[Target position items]
>>

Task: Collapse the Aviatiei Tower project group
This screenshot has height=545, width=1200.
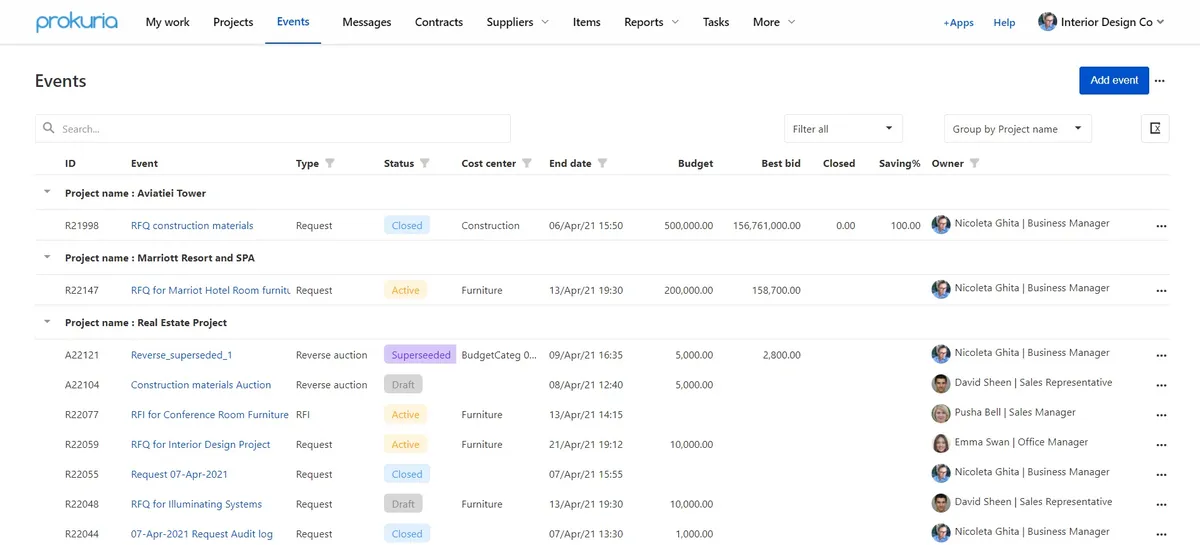Action: tap(46, 192)
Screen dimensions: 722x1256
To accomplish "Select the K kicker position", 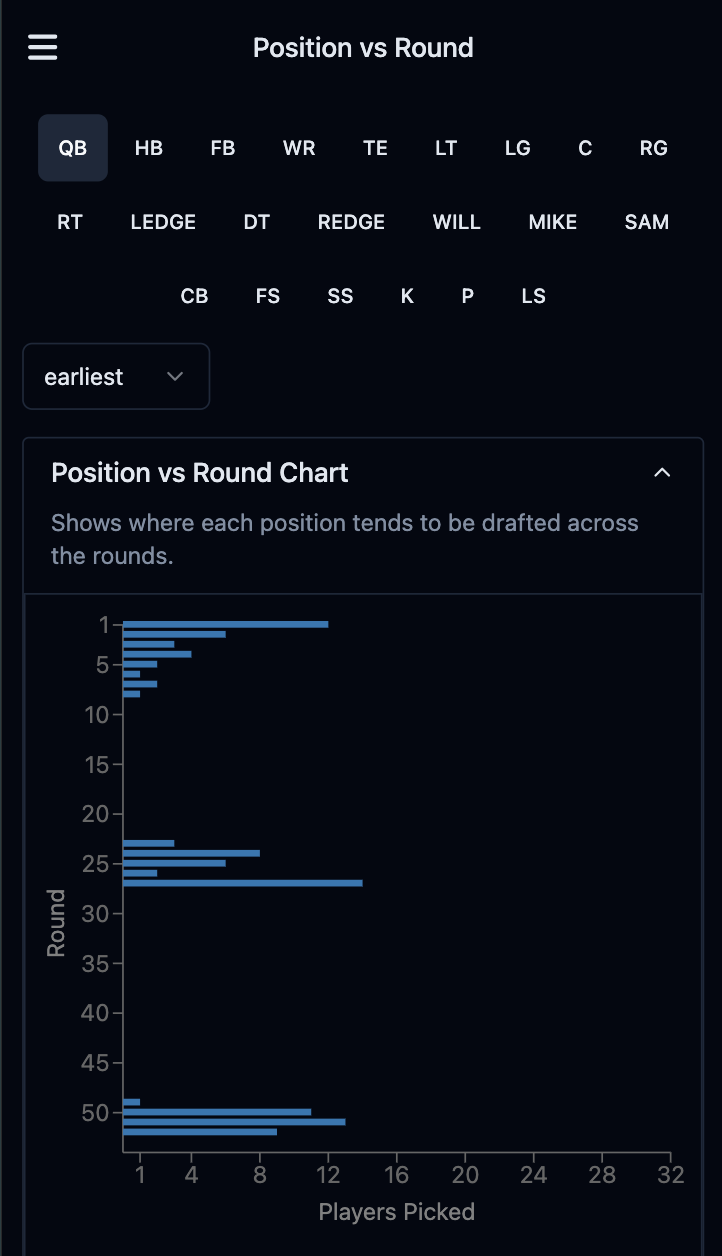I will [406, 295].
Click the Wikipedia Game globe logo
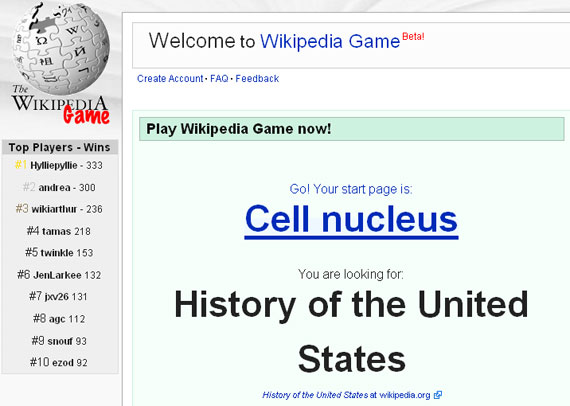This screenshot has width=570, height=406. (x=60, y=63)
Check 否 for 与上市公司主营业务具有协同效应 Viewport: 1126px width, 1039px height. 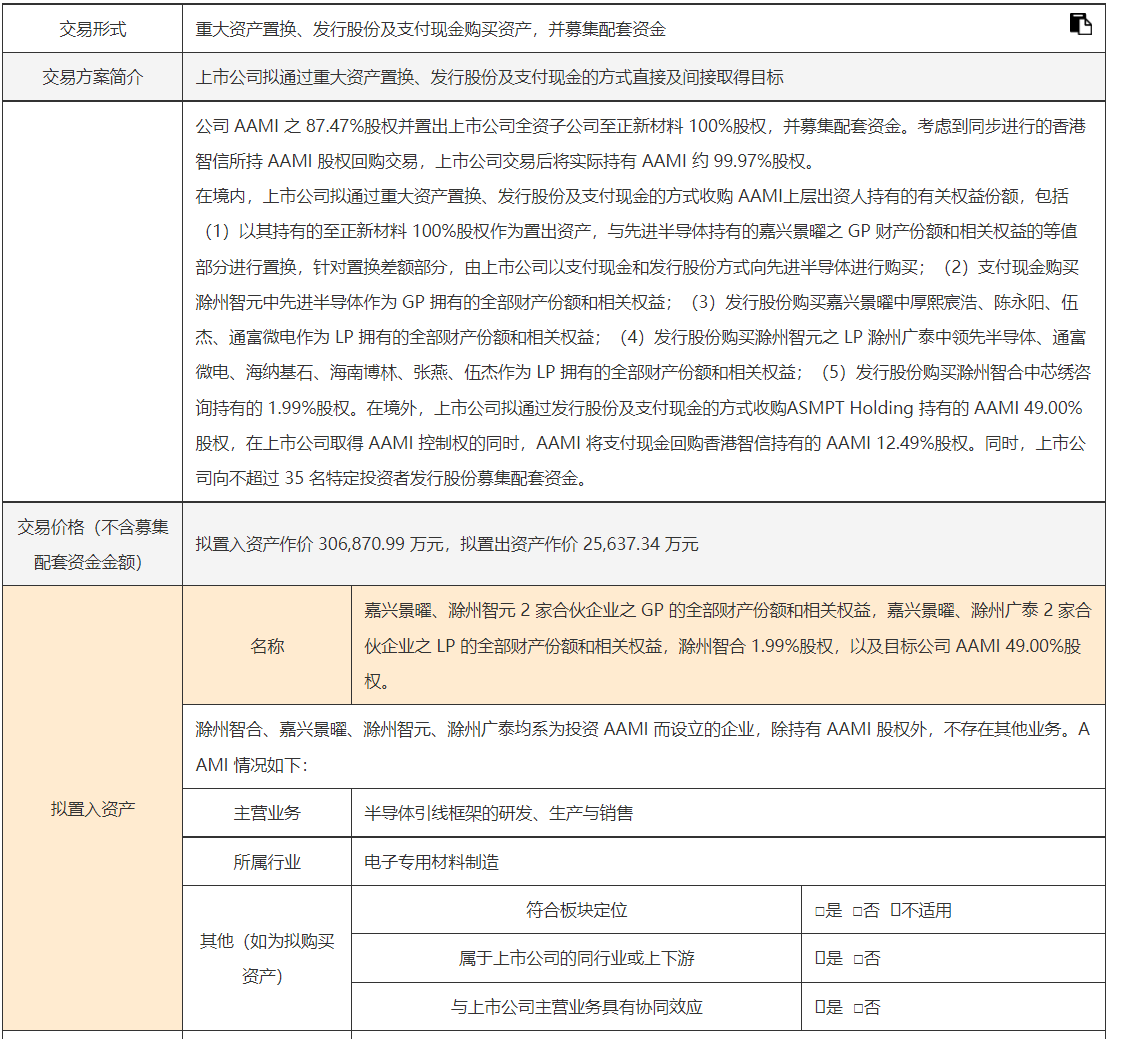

<<

Objective: Return the part that opens with the line containing "Click the Wikipedia Game globe logo" and runs through the end of the items, keeping each line word for word. Leave the pictures out of your answer.

Answer for this exercise:
Click the Wikipedia Game globe logo
This screenshot has width=570, height=406. (x=60, y=63)
Check 否 for 与上市公司主营业务具有协同效应 Viewport: 1126px width, 1039px height. 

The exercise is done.